In my work as a registered dietitian for kidney patients on dialysis, I’ve been advocating for reduced salt intake for more than 40 years. The best way to avoid the tragedy of kidney failure is to follow a healthy, low-sodium diet.

There is a strong relationship between salt intake and high blood pressure: Eating more salt raises blood pressure. Prolonged high blood pressure causes heart disease, stroke and kidney failure, tying people to a lifetime of invasive medical therapy and consuming more than $28 billion in Medicare costs for dialysis alone.   

Finally, after years of research, study, and input, on Oct. 13, the Food and Drug Administration released new guidelines aimed at reducing the amount of salt Americans consume at restaurants, in schools and in packaged and prepared foods.

It’s about time! All this salt is literally killing us, and it has worsened over time. Today, a slice of bread has twice the salt it had when I was a student. Chicken is often “enhanced” with up to 15 percent saltwater. In addition to salty frozen and packaged meals, grocery stores are stocking ready-to-eat foods that are much higher in salt than homemade. Fast food, which is notorious for the high amounts of sodium it contains, has become a way of life for some.

It’s challenging to limit salt when you are not cooking your own food. Some 75 percent of the salt you eat comes from someone else (restaurants or food manufacturers) adding it to your food. As fewer people cook from scratch and instead use ultra-processed foods, cutting out salt becomes harder.

The new FDA guidelines recommend that average daily sodium intake be reduced by 12% over the next 2½ years. These guidelines encourage food manufacturers to reduce sodium in 163 categories of commercially processed, packaged, and prepared foods. That means reducing the daily intake of salt from 3,400 milligrams to 3,000 milligrams, (slightly more than one teaspoon).


For example, white bread that currently has 250 milligrams of salt would drop to 229 milligrams. Chicken broth, at about 700 milligrams of salt today, would drop to 642 milligrams.

Because these changes are small, no one will likely taste a difference. However, these little decreases in salt can save lives and money. Since nine out of 10 of us eat more than the recommended level of salt, reducing sodium intake a small amount is expected to lower the rate of high blood pressure in the United States. Over 10 years, this modest change could save 500,000 lives and more than $100 billion in health care costs.

There is an important equity element in these guidelines as well. Persons of color have much higher rates of high blood pressure, diabetes and heart disease — all of which are exacerbated by eating excess salt and all of which increase the risk for kidney disease. Black Americans are almost 4 times more likely and Hispanic Americans are 1.3 times more likely to have kidney failure compared to white Americans.

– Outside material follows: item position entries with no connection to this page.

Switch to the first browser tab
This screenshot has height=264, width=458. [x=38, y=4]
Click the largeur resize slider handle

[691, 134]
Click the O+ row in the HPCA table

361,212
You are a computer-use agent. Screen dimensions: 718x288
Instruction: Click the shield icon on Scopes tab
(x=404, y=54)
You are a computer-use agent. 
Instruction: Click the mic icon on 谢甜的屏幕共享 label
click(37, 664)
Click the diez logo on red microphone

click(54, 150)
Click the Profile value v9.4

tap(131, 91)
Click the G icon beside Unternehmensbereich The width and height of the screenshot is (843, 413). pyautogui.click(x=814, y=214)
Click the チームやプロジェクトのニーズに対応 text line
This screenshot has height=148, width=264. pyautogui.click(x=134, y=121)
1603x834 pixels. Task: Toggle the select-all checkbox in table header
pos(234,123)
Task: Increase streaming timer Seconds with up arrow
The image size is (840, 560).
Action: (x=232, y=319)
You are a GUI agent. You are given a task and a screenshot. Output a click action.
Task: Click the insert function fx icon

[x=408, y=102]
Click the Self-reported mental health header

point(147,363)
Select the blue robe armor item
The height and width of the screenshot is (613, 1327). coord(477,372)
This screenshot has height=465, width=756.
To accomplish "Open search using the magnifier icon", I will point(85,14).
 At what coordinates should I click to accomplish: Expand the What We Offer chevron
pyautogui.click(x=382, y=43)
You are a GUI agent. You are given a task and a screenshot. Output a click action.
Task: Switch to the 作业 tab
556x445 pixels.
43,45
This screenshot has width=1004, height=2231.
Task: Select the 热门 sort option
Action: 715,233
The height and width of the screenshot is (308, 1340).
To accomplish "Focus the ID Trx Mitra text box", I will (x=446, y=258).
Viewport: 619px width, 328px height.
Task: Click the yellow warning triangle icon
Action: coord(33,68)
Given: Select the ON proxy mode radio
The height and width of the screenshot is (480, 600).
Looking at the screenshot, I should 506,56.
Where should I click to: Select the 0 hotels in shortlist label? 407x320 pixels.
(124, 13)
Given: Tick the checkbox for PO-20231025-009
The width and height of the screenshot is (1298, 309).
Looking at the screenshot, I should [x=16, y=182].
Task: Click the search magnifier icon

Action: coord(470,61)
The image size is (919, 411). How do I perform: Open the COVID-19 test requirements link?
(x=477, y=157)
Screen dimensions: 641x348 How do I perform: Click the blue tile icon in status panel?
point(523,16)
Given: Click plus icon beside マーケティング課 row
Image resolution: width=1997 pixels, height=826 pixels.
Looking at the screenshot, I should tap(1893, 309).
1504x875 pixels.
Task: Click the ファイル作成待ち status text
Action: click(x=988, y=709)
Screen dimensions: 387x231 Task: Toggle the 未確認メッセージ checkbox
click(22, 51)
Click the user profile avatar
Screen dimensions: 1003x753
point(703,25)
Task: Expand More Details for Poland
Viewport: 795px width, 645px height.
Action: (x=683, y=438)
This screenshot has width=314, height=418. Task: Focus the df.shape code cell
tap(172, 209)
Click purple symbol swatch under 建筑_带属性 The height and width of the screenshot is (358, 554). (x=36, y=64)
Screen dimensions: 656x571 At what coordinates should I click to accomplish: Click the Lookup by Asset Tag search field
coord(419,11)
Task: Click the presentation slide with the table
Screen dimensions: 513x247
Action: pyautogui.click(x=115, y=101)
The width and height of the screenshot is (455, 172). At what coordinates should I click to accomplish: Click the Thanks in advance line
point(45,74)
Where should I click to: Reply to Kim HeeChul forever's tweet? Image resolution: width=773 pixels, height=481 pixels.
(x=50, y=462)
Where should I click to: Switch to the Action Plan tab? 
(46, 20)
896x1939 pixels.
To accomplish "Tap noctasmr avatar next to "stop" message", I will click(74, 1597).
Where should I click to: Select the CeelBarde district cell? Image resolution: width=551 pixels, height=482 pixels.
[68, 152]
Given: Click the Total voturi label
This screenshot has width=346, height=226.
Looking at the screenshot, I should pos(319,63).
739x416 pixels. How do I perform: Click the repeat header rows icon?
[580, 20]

Because processed foods tend to be cheaper and easier to prepare than fresh foods, and poor Americans often live in food deserts devoid of fresh foods, they tend to consume more salt than is recommended, which adversely affects their health.

These new guidelines are a good start to making our population healthier. I encourage food manufacturers and preparers to follow these guidelines to help improve people’s health and save health care costs. Along with guidelines, we need a dialogue that includes teaching people — particularly children and teens — how to cook whole foods. Everyone should try to eat further down the processed food ladder because we are what we eat. Let’s literally save lives one salt shaker at a time.